_抜粋_.
▼▼▼

製薬業界視点の健康と生活者視点の健康の違いの図

つまり、医薬品の提供は医療の一部であり、医療もまた健康の維持・回復・増進という視点においては一部に過ぎません。この視点に立って私たちが医薬品提供による病気の治療・予防にとどまらず、生活者一人ひとりの課題、困りごとを解決してWell-Beingの実現することを目標として再定義したとき、ヘルスケア産業の捉え方も大きく変わることになります。これが「Healthcare as a Service(以下、HaaS)」であり、トータルケアを実現するサービスのことです。

HaaSは、データや先進技術の活用によって、一人ひとりに寄り添った最適なヘルスケアサービス・ソリューションを提供します。トータルケアには、健康促進から予防、治療や重症化の予防、さらに健康寿命延伸まで幅広い領域が含まれ、その創出には、第一三共だけでなく健康・医療領域で同じビジョンを持つ企業・団体やデータプロバイダー・テクノロジー企業との協業が欠かせません。私たち第一三共は、トータルケアを実現するための仕組みであるトータルケアエコシステムの実現に向け取り組んでいます。

▲▲▲

_作業内容_.
• A. 抜粋では、ヘルスケア産業の捉え方が大きく変わるのは、どのような視点に立ち、目標をどう再定義したときだとされているか。1～3文で説明せよ。
• B. 抜粋の「HaaSは、データや先進技術」から「実現に向け取り組んでいます。」まで（末尾の語句を含む）を、一字一句違えずに書き写せ。

_元データ_.
▼▼▼

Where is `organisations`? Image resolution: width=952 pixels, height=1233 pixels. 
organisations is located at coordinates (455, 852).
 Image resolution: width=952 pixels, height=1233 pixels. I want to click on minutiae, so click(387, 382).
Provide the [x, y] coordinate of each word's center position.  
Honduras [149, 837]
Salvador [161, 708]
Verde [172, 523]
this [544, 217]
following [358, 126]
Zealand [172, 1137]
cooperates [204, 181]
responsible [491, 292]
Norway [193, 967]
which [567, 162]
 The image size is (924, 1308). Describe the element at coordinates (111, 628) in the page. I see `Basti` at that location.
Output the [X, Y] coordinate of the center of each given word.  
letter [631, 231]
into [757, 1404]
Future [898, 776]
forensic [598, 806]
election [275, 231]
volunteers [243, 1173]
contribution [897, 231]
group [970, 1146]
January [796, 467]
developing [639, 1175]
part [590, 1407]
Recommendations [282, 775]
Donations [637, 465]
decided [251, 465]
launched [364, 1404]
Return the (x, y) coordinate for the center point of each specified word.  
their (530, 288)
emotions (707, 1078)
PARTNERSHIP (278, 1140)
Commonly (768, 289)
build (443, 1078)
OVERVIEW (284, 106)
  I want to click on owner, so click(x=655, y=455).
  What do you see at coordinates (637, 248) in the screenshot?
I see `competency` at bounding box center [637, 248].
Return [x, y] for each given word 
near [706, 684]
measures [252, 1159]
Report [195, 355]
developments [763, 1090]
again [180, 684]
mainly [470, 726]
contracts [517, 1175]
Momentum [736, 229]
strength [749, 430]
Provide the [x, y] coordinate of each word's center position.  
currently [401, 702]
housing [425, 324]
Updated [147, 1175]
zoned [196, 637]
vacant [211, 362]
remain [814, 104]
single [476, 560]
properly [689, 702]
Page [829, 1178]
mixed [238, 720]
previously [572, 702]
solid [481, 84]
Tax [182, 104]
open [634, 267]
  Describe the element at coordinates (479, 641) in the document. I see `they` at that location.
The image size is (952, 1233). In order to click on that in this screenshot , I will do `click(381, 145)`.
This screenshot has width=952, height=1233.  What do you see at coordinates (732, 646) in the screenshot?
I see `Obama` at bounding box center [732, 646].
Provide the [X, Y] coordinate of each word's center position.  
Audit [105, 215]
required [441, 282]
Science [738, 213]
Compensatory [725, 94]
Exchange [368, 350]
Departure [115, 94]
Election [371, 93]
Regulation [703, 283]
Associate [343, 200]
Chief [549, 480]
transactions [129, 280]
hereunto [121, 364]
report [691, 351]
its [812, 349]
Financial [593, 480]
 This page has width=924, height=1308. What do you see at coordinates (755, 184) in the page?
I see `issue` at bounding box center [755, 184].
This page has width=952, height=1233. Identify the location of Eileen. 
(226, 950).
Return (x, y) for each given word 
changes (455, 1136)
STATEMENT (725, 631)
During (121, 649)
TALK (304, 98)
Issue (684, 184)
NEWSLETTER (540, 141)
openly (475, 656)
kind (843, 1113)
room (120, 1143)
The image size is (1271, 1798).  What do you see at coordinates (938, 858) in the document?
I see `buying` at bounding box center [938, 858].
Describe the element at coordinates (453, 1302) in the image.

▲▲▲

_解答一覧_.
• A. 医薬品の提供は医療の一部にすぎず、医療もまた健康の維持・回復・増進という視点では一部にすぎない、という視点に立ったときである。そのうえで目標を、医薬品提供による病気の治療・予防にとどめず、生活者一人ひとりの課題や困りごとを解決してWell-Beingを実現することと再定義したとき、捉え方が大きく変わるとされている。

• B.
HaaSは、データや先進技術の活用によって、一人ひとりに寄り添った最適なヘルスケアサービス・ソリューションを提供します。トータルケアには、健康促進から予防、治療や重症化の予防、さらに健康寿命延伸まで幅広い領域が含まれ、その創出には、第一三共だけでなく健康・医療領域で同じビジョンを持つ企業・団体やデータプロバイダー・テクノロジー企業との協業が欠かせません。私たち第一三共は、トータルケアを実現するための仕組みであるトータルケアエコシステムの実現に向け取り組んでいます。